Creating User Defined (not temporary) Function in Spark-SQL for Azure Databricks

Question

Maybe its silly, I am an Microsoft SQL / C# Developer and never really have used any other IDE / written JAVA / SCALA before. I am migrating some Azure SQL Queries to an Azure Databricks solution.

There seems to be no equivalent of the TSQL DATEDIFF_BIG function (https://learn.microsoft.com/en-us/sql/t-sql/functions/datediff-transact-sql?view=sql-server-2017)

The solutions you find are - program your own UDF.

Which I have done (see below) in a SCALA Notebook - which works fine for a temporary function. (https://docs.databricks.com/spark/latest/spark-sql/language-manual/create-function.html)

This was the most helpful sample I found https://github.com/johnmuller87/spark-udf.

There are quite a number of temporary function examples, but none I found for permanent functions for non JAVA / SCALA developers.

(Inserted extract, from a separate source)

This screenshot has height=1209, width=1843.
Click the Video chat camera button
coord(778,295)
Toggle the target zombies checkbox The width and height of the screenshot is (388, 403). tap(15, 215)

I installed SBT (Latest Version for Windows - https://www.scala-sbt.org/1.x/docs/Installing-sbt-on-Windows.html) I also installed Intellj

I run the SBT BUILT for the IBAN Sample, but I could not get the SQL function , after uploding the JAR to my Clusterd, and function registration to work.

CREATE FUNCTION ValidateIBAN AS 'com.ing.wbaa.spark.udf.ValidateIBAN' USING JAR 'spark_udf_assembly_0_2_0' --without extension

SELECT ValidateIBAN('NL20INGB0001234567')

the Error was always "Error in SQL statement: AnalysisException: No handler for UDF/UDAF/UDTF 'com.ing.wbaa.spark.udf.ValidateIBAN'; line 1 pos 7"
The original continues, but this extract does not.